Pakistan was established in 1947 and since its inception; it has been surrounded by countless issues, some of which are confined to ill-formed/missing infrastructure, insufficient refined resources, barren or obsolete factories and technologies, the Kashmir controversy and other fronts also involving an ever-ready enemy to underscore its efforts towards progress. Despite being rich in natural resources, Pakistan has so far been a developing country with limited development in every era due to the economic problems it has been facing. In the following text we will shed light on some of the major problems faced by Pakistan as a country, today. Economic aspect is the most important fact of human activity because mans progress and happiness in other aspects i-e political, social and cultural largely depends on the sound and stable economic life.

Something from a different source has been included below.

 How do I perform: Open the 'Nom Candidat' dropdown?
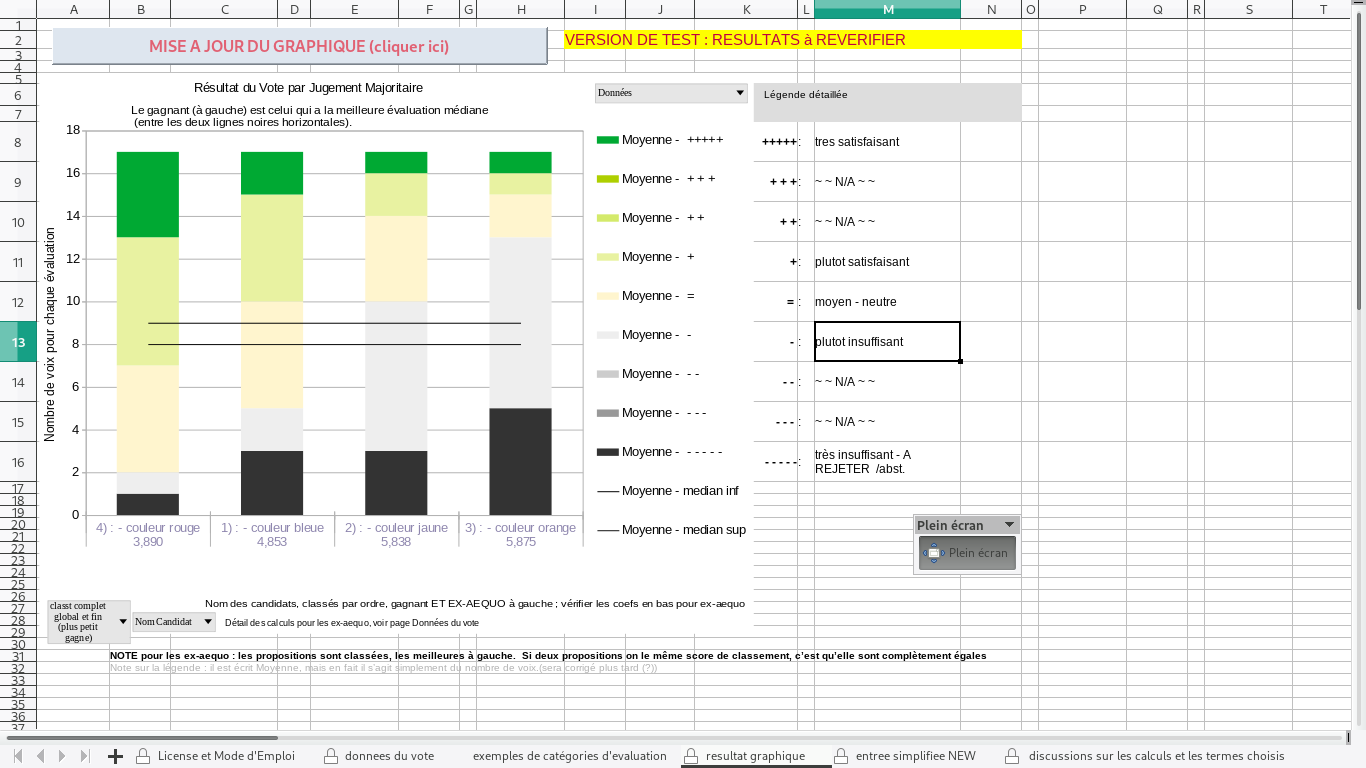coord(208,622)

A stable economy plays an important and vital role in any nation’s collective prosperity and development. When Pakistan came into being, it mostly consisted of those areas which were economically backward and under-developed. These areas were mostly producers of raw material which could not be used locally because related processing industries were located elsewhere. The government of Pakistan faced serious economic problems since independence. The government of Pakistan was facing many problems for its economic development because of administrative, social, cultural and political factors. In this article we will discuss the present situation of the Pakistan economy. Today, the Pakistan economy is unstable and the main cause of the economic breakdown is the social and economic system. The failure to start running the closed or sick industrial units and to set up new ones has partly halted industrial progress. The causes of the closure of a number of cotton factories have not been intelligently explored nor efforts made to restart their production.

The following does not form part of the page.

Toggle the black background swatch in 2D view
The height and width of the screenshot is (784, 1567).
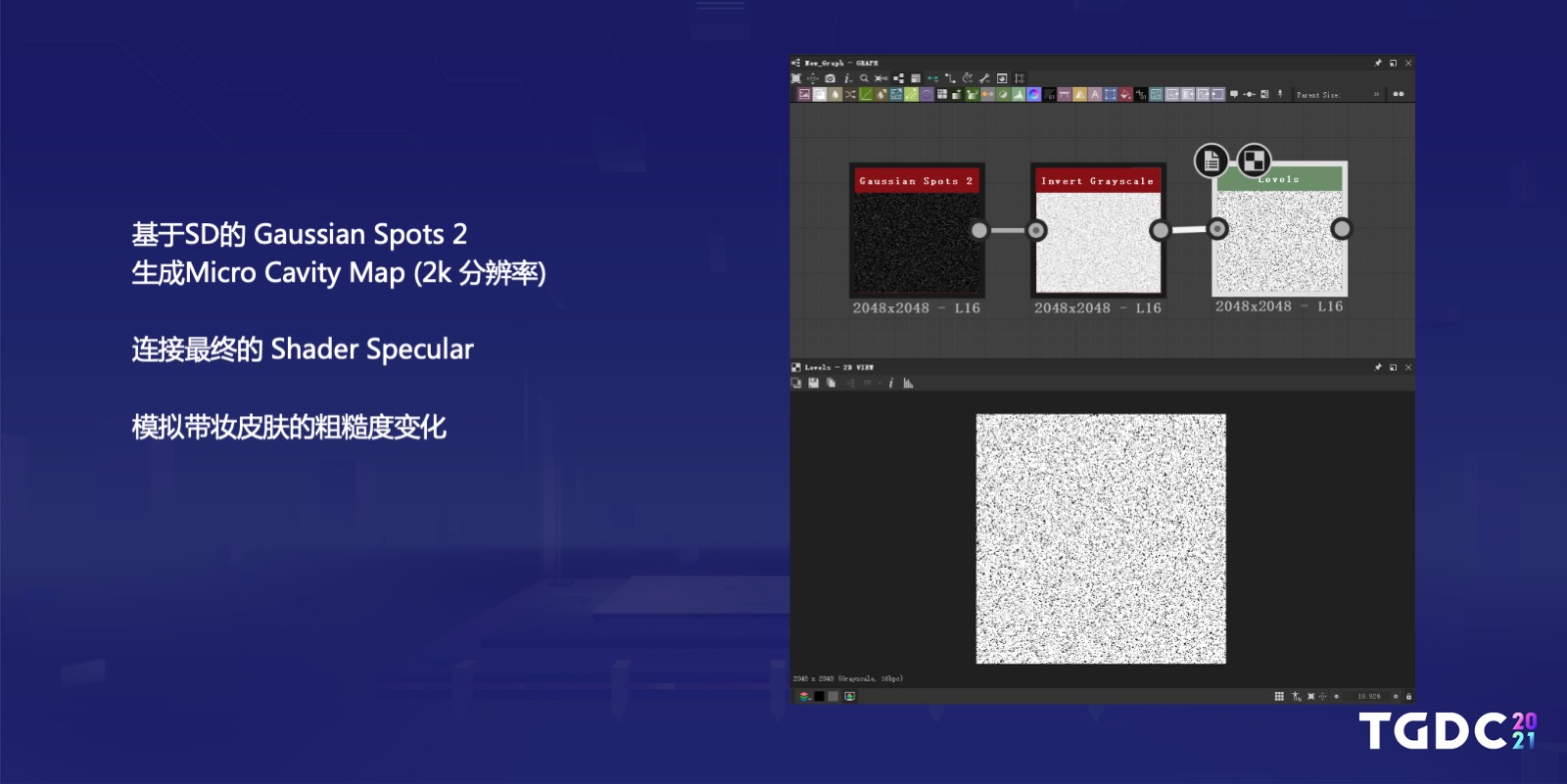point(819,696)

Another such area of imbalance is that of sugarcane production in the fields and sugar production in the factories. Pakistan economic slackness is the failure of the nationalized factories and manufacturing centres to improve their working by offsetting the negative results of socialization and nationalization. The banks and other financial institutions functioned faultily. Now the State Bank of Pakistan tightened its control over banks. It reduces the interest or profit rates. The people started investing in lands instead of keeping their money in banks and saving centres. Even this kind of economic activity did not result in genuine or true economic growth in the country and was negative in its results. The government failed to construct suitable dams in a maximum number and as a result, the agriculture was badly affected and the production of hydroelectricity did not rise. The new taxation policies of the government have been quite effective. Those who had not been paying taxes in business and industry have been brought in the tax net and government revenues have increased.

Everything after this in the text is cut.